Признаюсь откровенно, я сильно сконфузился и недоволен Мазировым, о чем я уже написал ему в Петербург. Сконфужен и недоволен по той причине, что теперь каждый имеет право полагать, что выставка и пожертвование двух картин были сделаны с целью получить награду, что, согласитесь, в мои лета, в моем положении и имея наши высшие ордена, было бы непростительно, и я первый, признаюсь, окритиковал бы старого товарища, если бы он так поступил, а у меня, к несчастью, так сложилось, несмотря на все мои меры. Я даже писал нашему послу, и он совершенно разделяет мое мнение». Айвазовский действительно выглядит в этом письме растерянным — у всякого талантливого человека найдутся завистники, что же говорить о художнике, вышедшем из нищеты и сделавшем себе имя и колоссальное состояние? Теперь каждый, кому не лень, будет показывать пальцами на старого, жадного и охочего до наград и почестей художника, который специально подстроил все так, чтобы ему вручили очередной орден. Даже если в этом утверждении есть некоторая доля правды, Айвазовский не хотел бы, чтобы о нем пошла подобная молва. Далее, Иван Константинович пишет, что-де высокопоставленные паши неоднократно намекали племяннику Мазирову, что «…раздавая две-три картины учреждениям, следовало бы поднести картину и его величеству, но в ответ на его письмо я наотрез отказался, между тем не избег этого». И вот финальный аккорд — Артим-паша (министр иностранных дел) передает благодарности султана за картину для художественной школы так, будто бы художник адресовал ее непосредственно его величеству, а, следовательно, он теперь просто обязан сделать ответный дар. Чтобы никто не посмел сказать, что Айвазовский вновь с готовностью взялся писать для султана, тот решил пожертвовать ширму с пятью картинами (медальонами), написанную пять лет тому назад в Петербурге. У этого дара есть свои преимущества перед новой картиной — с одной стороны, ширма делалась пять лет назад — уж всяко не новый заказ, с другой стороны, и султан не может чувствовать себя обиженным — не одна, а целых пять картин. Да и ширма изящной резной работы — сама по себе произведение искусства. Кроме того, посылает Айвазовский подарок на адрес посла Нелидова, с тем, чтобы тот сам решил, как правильно будет преподнести ее султану, чтобы никого не обидеть и, упаси боже, не унизить.

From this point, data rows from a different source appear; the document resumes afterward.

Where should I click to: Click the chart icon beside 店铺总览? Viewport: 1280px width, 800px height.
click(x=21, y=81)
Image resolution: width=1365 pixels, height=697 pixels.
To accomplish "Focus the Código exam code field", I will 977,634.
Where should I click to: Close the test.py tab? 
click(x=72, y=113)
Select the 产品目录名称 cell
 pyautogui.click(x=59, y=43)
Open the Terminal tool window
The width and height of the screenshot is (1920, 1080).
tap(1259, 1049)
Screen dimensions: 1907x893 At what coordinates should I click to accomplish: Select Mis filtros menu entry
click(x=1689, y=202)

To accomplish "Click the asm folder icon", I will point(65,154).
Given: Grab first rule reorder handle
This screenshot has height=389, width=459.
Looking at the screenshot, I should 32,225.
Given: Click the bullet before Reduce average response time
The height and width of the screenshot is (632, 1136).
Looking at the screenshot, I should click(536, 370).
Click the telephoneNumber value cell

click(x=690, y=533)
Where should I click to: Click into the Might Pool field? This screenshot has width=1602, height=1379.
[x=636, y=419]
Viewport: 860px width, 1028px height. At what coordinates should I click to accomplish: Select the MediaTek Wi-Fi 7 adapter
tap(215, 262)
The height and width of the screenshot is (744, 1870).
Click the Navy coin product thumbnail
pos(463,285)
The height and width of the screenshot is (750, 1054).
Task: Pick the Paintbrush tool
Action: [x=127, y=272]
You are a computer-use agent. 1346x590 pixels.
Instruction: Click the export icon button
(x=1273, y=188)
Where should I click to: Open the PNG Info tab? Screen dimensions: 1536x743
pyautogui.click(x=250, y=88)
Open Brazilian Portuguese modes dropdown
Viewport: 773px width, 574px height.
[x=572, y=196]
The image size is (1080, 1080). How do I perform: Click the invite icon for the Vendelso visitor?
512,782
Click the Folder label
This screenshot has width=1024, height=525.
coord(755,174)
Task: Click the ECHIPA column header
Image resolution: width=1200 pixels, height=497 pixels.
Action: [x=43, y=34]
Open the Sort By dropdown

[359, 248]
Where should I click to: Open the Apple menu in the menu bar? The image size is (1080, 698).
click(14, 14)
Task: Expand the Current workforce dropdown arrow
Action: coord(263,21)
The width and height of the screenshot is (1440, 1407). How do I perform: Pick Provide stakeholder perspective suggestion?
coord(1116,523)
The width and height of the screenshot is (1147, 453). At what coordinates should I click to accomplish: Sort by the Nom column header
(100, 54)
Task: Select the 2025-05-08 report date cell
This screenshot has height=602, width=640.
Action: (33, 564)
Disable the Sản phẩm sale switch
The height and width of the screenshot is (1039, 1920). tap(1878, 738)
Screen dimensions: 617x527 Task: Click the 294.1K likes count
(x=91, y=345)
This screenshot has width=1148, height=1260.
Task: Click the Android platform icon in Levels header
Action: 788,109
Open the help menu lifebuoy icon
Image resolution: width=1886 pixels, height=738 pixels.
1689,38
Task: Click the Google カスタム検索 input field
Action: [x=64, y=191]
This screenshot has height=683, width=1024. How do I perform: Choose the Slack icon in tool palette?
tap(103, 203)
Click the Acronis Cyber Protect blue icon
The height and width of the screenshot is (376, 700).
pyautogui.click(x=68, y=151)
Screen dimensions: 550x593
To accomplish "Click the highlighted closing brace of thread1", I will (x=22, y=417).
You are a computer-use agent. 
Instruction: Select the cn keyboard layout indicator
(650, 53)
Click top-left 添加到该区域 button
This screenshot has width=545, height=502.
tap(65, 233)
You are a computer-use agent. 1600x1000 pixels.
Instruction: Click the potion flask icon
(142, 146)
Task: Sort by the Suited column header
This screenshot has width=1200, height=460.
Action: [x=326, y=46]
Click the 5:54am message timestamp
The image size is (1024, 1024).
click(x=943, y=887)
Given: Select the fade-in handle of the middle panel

«Мне так совестно, что не думаю даже просить о дозволении носить орден, авось так пройдет и не узнают. Если же обнаружится, то прошу Вас покорнейше при случае рассказать его императорскому высочеству президенту, как это случилось, и ежели нужно испросить разрешение на поднесение султану вышесказанного подарка, то прошу телеграфировать, если не позволяется; ежели же не есть преступление, то посол наш представит».
Тем не менее тема ордена не оставляет Айвазовского, так, 5 мая 1889 года, он вынужден снова поднимать ее в личной переписке с Г. А. Эзовым: «…маленькая просьба: при свидании с добрейшим Матвеем Авелевичем передать мой привет и просьбу, чтобы узнал в Азиатском департаменте, что за причина, что до сих пор не выслали мне меджидие 1-й степени, который лежит у них более двух месяцев»? Действительно, если уж его будут костерить в связи с якобы выпрошенной наградой, хорошо было бы эту самую награду, для начала, хотя бы получить».
Тем не менее он вновь вынужден пускаться в тягостные объяснения о предпосылках получения треклятого ордена: «Мазирову мною было поручено не навязываться султану с просьбою осмотреть картины во дворце или на выставке, тем более — поднести что-нибудь. Как это было, не помню в точности, но местные высокопоставленные особы заметили, что следовало бы его величеству, но я боялся подобным шагом вызвать султана на покупку картины или награды. Несмотря на это, все-таки, надо полагать, за картину в турецкое учреждение получил награду.
После этого я нашел уже нужным послать ширму с пятью медалями, вписанными мною, от которых султан был в восторге (прислал мне письмо Артим-паша), но я полагаю, что другим, не знающим подробности, не понравилось все это, хотя не имеют никаких данных». Итак, письмо Эзову очередная попытка докричаться через последнего до Двора, до знакомых, которым вся история будет передана в черном свете.
Мы не знаем, искал ли Айвазовский этой награды, нет. Тем не менее из цитируемых выше писем можно понять, что до самого Ивана Константиновича доходили нелицеприятные слухи, которые он всячески пытался опровергнуть, отстояв тем самым свое доброе имя. Айвазовский переживал случившееся, тем не менее инцидент не стал поводом для депрессии, последнее вообще было несвойственно его жизнелюбивой натуре. Он пишет «Спасителя, ходящего по водам» и передает картину в дар Православному палестинскому обществу в Таганроге для последующей передачи в странноприимный дом.